* [ASSIGNED TASK]
Using the word "computer" as the filter, copy each matching line from the records.

Dataset excerpts
#####

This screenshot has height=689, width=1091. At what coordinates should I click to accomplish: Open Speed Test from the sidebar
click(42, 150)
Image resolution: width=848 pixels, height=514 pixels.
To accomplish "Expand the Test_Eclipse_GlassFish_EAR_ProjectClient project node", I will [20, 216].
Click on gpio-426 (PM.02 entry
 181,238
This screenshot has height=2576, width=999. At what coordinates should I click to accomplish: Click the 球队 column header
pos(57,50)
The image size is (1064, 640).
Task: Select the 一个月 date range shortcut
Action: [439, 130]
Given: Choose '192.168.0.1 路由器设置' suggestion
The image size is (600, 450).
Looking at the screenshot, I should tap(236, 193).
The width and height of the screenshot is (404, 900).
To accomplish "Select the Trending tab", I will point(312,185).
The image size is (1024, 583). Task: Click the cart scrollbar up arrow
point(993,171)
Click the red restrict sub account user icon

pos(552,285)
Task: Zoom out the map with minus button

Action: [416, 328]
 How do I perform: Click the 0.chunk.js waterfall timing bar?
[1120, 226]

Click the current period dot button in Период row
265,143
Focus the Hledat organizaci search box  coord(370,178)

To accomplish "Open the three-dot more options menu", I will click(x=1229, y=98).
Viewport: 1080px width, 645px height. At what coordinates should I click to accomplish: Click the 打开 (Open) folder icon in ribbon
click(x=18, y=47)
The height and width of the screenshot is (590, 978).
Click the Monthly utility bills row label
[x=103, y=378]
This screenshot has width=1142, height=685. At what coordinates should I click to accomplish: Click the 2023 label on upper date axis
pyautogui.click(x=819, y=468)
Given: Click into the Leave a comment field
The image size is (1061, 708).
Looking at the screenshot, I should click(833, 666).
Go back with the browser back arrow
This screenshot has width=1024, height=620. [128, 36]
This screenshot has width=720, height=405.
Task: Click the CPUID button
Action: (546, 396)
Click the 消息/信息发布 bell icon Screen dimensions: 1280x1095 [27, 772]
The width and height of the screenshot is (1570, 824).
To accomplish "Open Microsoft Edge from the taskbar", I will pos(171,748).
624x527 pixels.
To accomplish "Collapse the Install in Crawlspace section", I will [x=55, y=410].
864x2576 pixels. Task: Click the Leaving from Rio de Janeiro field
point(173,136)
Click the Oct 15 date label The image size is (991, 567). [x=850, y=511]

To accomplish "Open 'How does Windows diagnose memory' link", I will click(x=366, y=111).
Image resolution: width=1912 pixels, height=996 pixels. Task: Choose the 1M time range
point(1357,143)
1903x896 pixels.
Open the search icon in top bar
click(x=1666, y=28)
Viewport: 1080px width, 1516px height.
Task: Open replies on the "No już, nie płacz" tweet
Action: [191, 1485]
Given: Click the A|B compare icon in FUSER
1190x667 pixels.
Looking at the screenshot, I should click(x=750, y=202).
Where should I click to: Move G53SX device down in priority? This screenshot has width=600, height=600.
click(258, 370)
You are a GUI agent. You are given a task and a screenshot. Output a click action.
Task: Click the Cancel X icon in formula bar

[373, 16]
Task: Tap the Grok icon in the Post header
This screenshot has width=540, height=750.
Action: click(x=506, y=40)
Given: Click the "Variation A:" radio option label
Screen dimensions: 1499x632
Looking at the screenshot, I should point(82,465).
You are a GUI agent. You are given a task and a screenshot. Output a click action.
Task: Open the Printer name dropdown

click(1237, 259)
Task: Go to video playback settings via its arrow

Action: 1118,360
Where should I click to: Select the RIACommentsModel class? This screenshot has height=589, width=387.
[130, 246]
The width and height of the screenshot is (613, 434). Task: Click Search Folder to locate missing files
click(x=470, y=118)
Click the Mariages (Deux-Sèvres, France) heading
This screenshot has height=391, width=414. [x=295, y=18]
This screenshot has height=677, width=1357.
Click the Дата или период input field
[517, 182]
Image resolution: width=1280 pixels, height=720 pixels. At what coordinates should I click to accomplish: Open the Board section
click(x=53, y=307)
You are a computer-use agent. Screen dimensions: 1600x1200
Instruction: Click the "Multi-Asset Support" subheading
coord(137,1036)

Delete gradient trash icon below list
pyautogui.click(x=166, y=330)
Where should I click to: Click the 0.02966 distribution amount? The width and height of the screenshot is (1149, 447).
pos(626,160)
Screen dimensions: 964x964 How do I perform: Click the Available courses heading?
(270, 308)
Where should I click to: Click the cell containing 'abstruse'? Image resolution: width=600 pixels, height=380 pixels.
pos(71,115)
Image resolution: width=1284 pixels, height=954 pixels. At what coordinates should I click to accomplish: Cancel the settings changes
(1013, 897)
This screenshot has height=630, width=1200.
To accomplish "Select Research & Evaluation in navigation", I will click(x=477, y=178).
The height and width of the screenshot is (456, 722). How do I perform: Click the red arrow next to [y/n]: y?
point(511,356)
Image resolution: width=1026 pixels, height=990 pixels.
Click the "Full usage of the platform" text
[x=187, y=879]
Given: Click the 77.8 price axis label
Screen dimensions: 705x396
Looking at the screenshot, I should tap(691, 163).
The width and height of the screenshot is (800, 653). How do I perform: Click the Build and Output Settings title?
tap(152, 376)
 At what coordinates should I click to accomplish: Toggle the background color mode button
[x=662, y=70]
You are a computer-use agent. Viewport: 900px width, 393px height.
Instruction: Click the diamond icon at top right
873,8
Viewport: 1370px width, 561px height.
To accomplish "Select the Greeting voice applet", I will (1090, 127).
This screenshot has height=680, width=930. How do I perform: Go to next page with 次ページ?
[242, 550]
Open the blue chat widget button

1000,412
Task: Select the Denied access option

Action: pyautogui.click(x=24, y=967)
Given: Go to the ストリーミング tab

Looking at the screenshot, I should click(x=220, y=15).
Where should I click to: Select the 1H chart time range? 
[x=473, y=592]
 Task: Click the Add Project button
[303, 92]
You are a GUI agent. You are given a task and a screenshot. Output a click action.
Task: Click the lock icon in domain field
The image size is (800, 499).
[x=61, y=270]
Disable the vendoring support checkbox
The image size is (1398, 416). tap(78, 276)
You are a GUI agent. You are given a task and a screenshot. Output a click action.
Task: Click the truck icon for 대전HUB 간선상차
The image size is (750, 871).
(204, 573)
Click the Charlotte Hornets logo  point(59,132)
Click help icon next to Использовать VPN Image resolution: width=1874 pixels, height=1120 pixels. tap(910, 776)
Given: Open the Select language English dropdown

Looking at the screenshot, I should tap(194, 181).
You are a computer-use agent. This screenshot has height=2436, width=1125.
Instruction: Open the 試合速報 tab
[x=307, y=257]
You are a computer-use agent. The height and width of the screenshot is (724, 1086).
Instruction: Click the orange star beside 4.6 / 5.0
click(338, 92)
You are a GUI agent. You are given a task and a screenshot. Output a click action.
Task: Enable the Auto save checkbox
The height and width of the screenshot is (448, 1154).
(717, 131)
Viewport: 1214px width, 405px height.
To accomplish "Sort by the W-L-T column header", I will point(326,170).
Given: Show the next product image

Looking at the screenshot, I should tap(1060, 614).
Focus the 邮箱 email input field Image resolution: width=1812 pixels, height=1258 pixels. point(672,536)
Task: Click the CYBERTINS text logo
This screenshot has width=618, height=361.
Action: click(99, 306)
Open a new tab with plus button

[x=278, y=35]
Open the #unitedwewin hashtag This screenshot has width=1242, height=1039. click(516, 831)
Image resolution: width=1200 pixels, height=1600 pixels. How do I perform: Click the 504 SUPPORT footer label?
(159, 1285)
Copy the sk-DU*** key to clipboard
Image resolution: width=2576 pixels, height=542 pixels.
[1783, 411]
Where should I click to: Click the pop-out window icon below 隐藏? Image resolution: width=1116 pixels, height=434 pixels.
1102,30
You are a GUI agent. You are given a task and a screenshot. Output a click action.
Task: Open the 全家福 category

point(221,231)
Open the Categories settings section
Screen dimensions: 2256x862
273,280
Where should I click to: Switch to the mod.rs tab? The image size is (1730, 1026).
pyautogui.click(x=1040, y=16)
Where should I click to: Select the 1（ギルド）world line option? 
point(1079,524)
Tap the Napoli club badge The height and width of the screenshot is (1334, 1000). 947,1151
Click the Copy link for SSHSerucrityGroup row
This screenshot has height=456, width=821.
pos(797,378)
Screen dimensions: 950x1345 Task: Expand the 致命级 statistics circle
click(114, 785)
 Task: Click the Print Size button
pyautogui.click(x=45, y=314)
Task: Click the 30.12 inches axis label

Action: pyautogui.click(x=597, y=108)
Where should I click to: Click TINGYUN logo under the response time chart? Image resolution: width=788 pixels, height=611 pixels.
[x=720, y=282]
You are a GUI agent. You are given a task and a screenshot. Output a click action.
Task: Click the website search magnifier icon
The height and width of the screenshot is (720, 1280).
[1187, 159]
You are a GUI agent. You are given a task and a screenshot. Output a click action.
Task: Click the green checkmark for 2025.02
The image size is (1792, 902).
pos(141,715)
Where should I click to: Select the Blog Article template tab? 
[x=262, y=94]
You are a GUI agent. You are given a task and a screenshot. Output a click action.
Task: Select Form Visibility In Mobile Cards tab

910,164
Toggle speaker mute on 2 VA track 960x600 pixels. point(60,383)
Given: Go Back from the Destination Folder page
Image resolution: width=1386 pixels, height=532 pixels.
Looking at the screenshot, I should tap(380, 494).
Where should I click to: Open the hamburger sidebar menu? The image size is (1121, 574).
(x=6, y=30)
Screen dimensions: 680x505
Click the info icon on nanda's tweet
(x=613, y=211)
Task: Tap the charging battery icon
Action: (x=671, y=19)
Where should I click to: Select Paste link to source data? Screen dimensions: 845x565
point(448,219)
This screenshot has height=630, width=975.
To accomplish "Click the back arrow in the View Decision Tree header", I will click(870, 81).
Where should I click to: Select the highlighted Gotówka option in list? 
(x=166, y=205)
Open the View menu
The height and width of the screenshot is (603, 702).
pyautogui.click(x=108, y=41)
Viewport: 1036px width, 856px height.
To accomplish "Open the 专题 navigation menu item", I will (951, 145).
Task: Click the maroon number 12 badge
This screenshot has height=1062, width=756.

#####

* [ANSWER FOR THE TASK]
You are a computer-use agent. Screen dimensions: 1600x1200
You are a computer-use agent. Viewport: 900px width, 393px height.
You are a computer-use agent. This screenshot has height=2436, width=1125.
You are a computer-use agent. The height and width of the screenshot is (724, 1086).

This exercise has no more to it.